▸ **TASK TO CARRY OUT**: Look through the records and copy each line that has "agent" in it.

Screenshot grounding data:

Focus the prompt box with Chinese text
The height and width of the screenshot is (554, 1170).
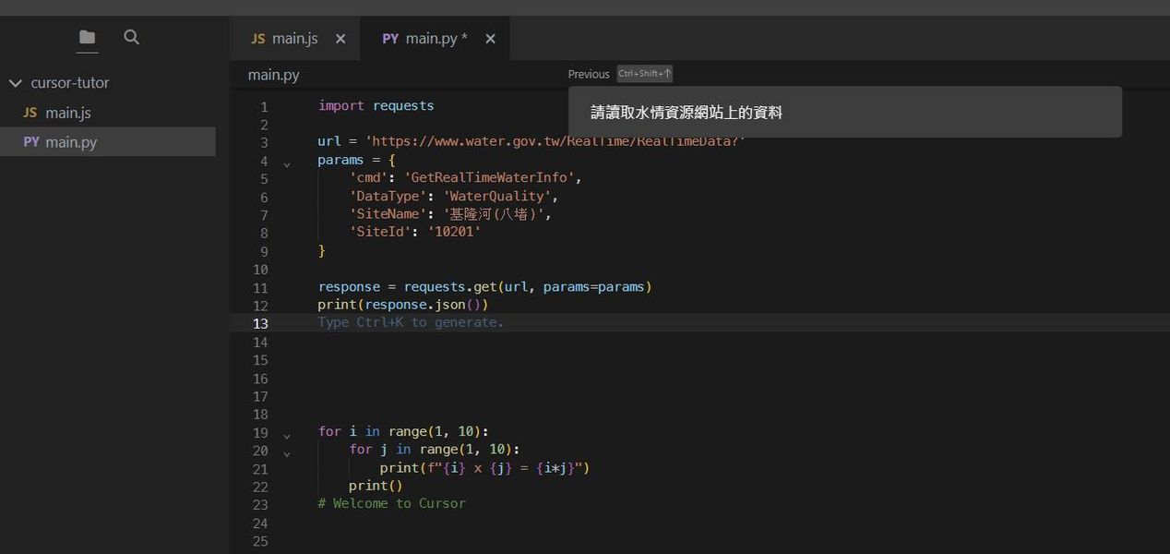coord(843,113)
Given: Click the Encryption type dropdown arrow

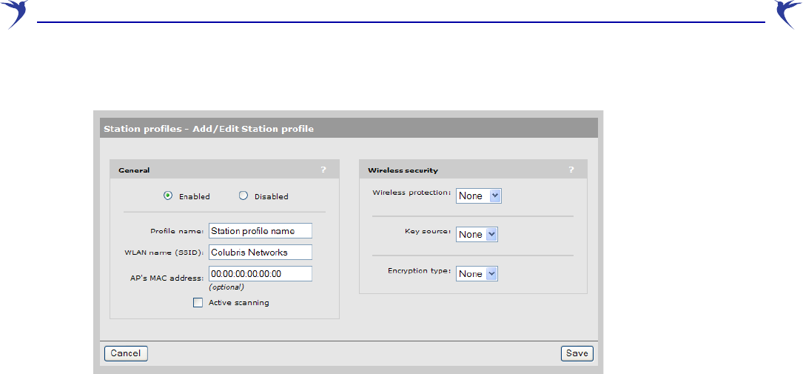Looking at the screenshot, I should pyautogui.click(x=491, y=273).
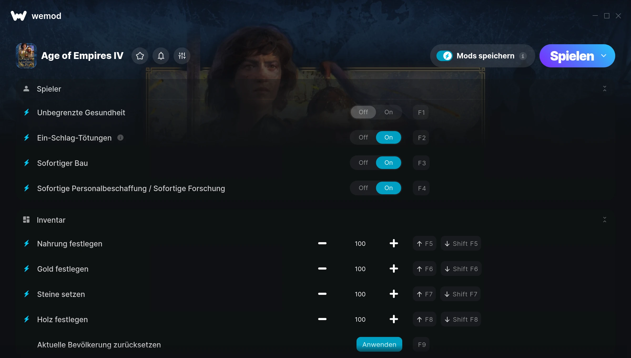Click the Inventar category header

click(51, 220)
--
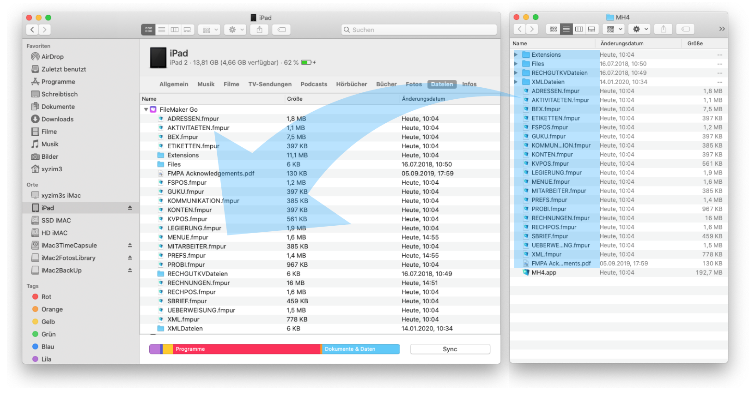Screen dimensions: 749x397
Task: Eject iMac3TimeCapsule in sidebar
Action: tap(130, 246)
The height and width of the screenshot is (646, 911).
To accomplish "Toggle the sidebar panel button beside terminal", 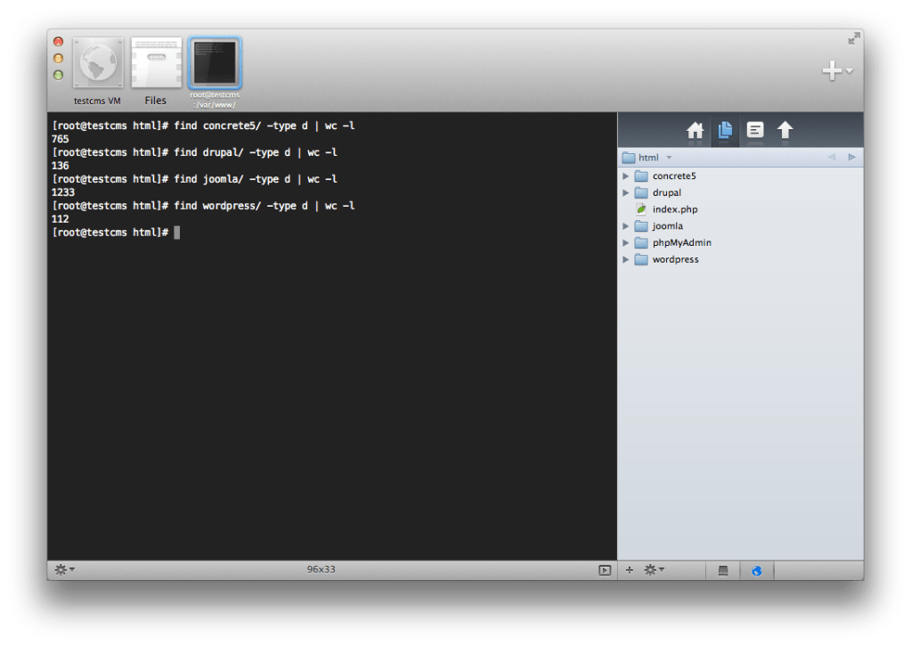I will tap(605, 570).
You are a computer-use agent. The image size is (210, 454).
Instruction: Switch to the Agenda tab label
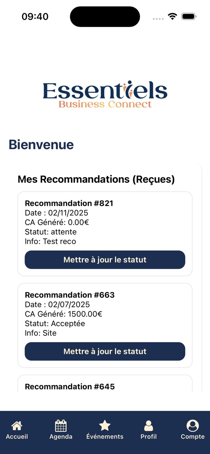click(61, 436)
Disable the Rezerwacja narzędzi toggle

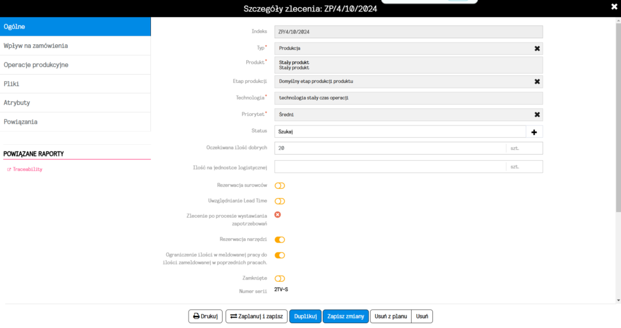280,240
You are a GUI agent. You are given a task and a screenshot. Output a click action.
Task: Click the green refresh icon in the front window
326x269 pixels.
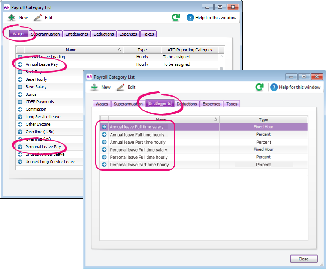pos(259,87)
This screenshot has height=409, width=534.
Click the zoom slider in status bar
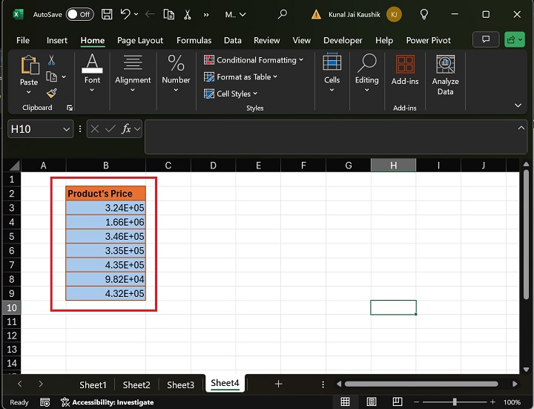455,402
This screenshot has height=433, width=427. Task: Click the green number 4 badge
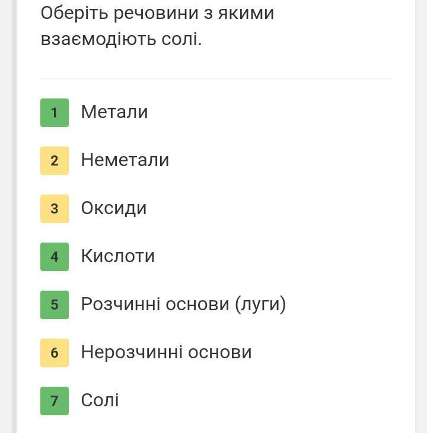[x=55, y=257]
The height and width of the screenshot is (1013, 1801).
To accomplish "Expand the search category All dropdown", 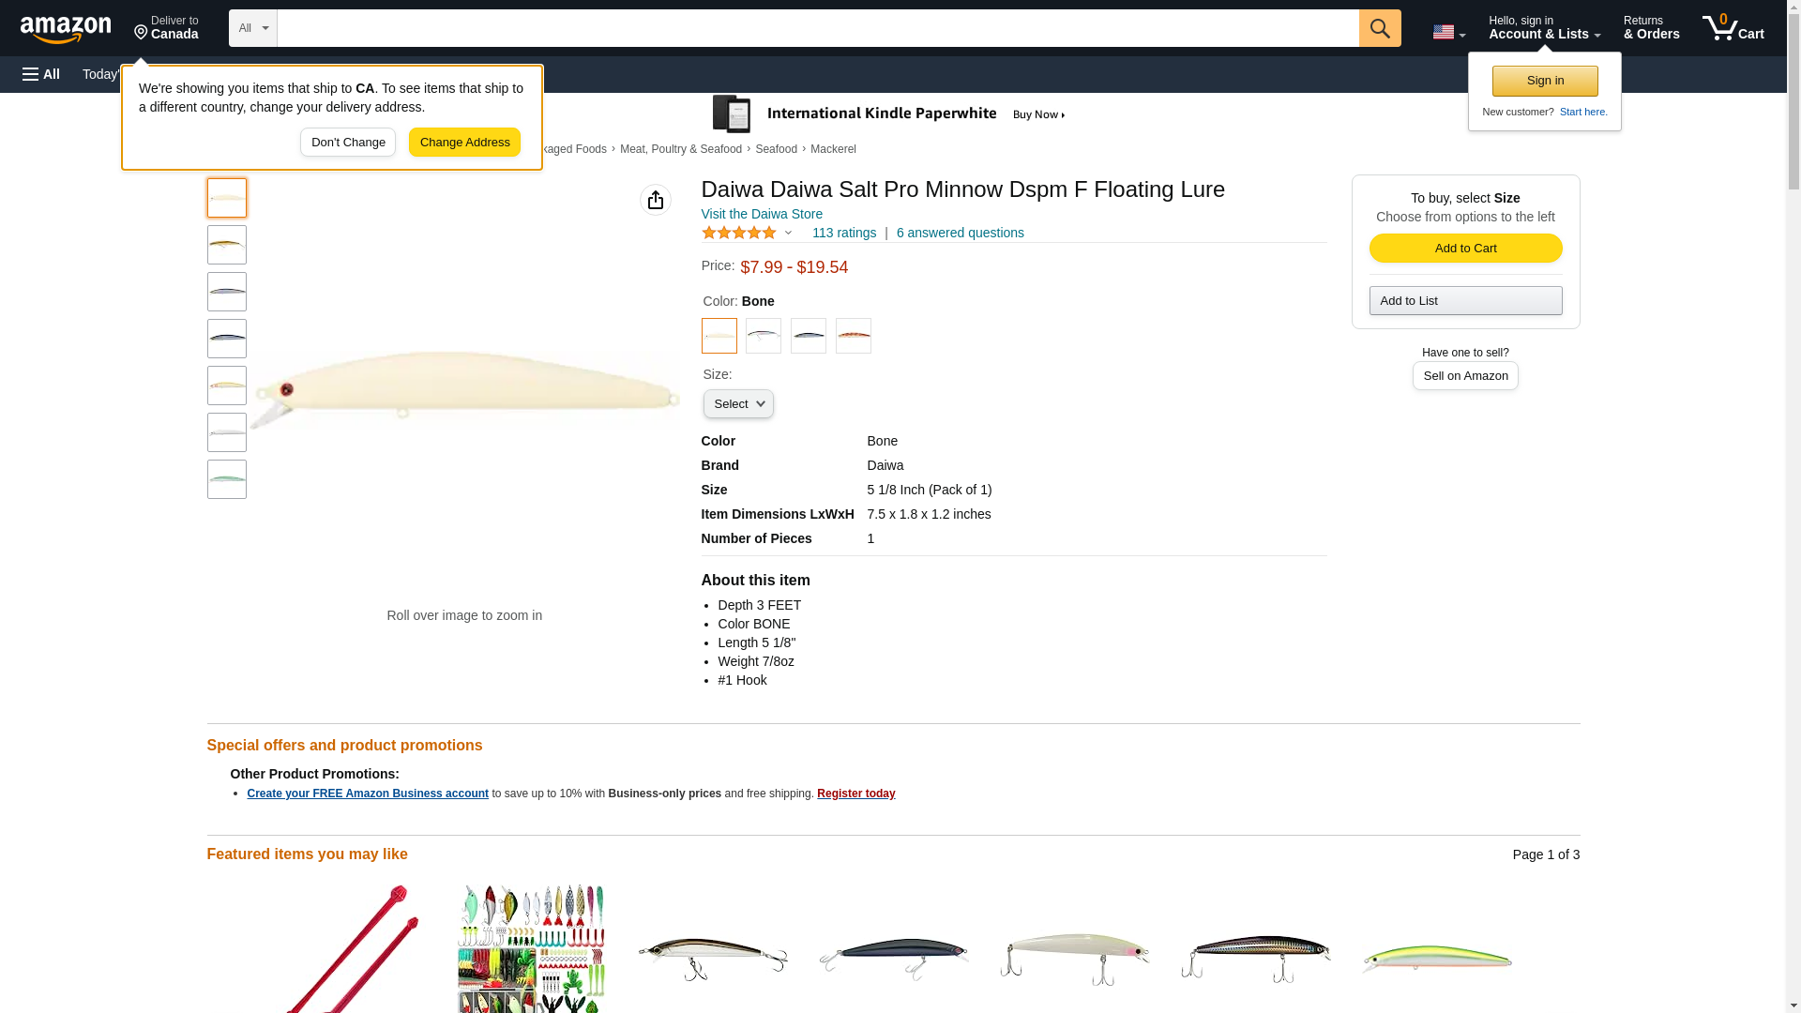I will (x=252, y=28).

▸ **SOLUTION BELOW**:
You are a computer-use agent. The image size is (210, 454).
You are a GUI agent. You are given a task and a screenshot. Output a click action.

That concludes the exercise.